Jane Housham is a writer, artist and publisher. She gave up her PhD on Dante’s philosophy of language and escaped to a lovely job at Virgin Books, a company whose name her father was too embarrassed to say out loud. After working for a number of different publishers as well as for herself, she is currently managing a small university press.

She posts daily images on Instagram of combinations of small objects from her collection of stuff, which has been accumulating around her in a more or less uncontrolled fashion since she was a child. A heavily illustrated book is in the pipeline, inspired by her posts: Stuff I Collect will combine kitsch and colour in hopefully delightful ways.

As a writer, she tackles surprisingly dark subject matter, which must be confusing for her Instagram followers. She has published an account of a gruesome child murder in Victorian Gateshead, The Apprentice of Split Crow Lane (Quercus, 2016), and self-published Tom’s Bad Stories (2021), strange tales conjured from the skewed world of a 1940s children’s dictionary.

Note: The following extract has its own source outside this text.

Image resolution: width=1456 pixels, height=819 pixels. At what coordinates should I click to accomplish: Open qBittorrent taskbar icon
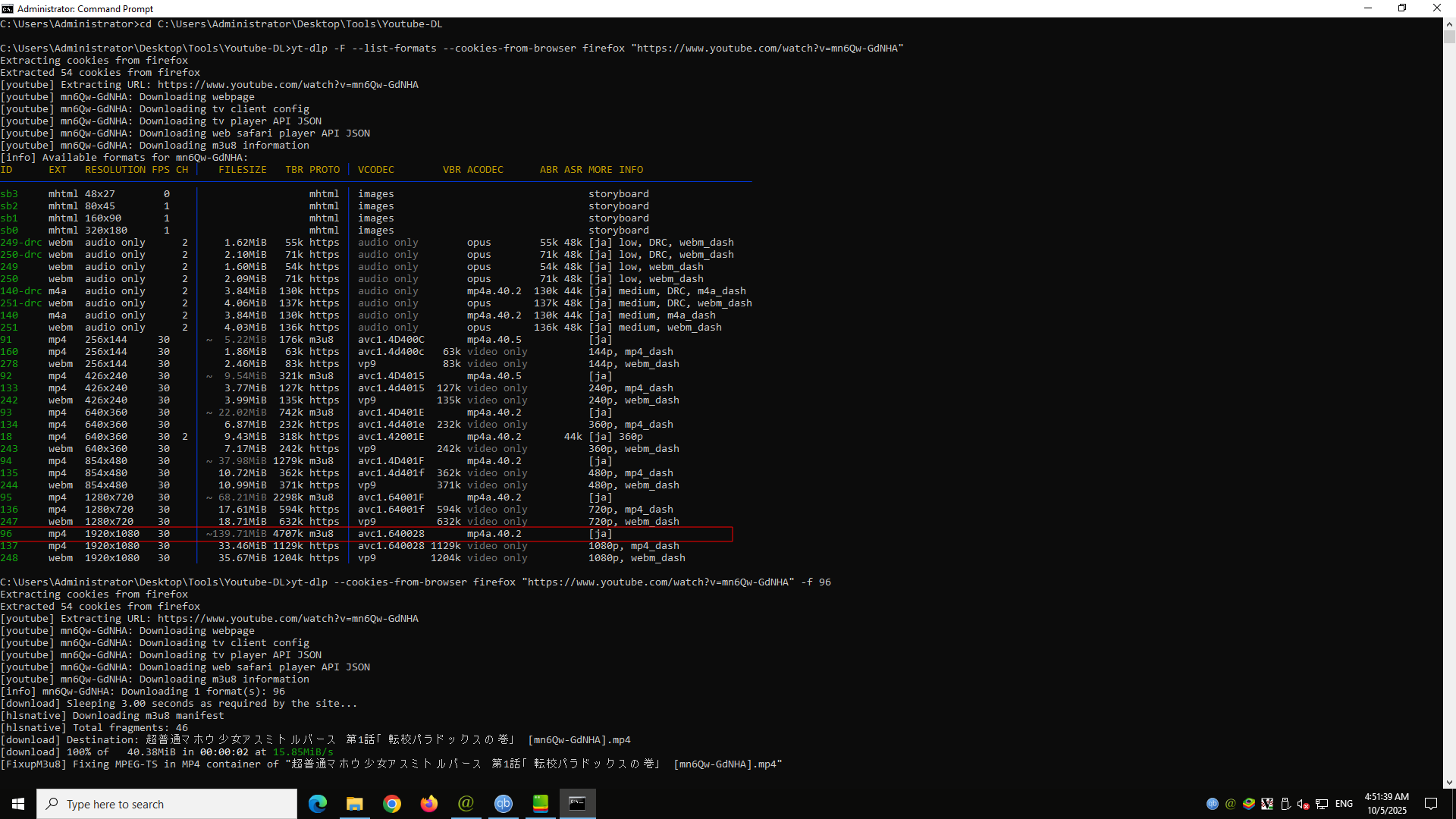[504, 804]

Her art is mainly an exploration of the past, mining old postcards and photographs for glimpses of real people caught unawares. She has had work in the Royal Academy Summer Exhibition and at the Higgins Bedford (in the exhibition Edward Bawden & Me).

She reviewed books for the Guardian for many years, among other publications, and misses those days of intense page-turning. She lives in Hitchin, Hertfordshire and has two grown-up children.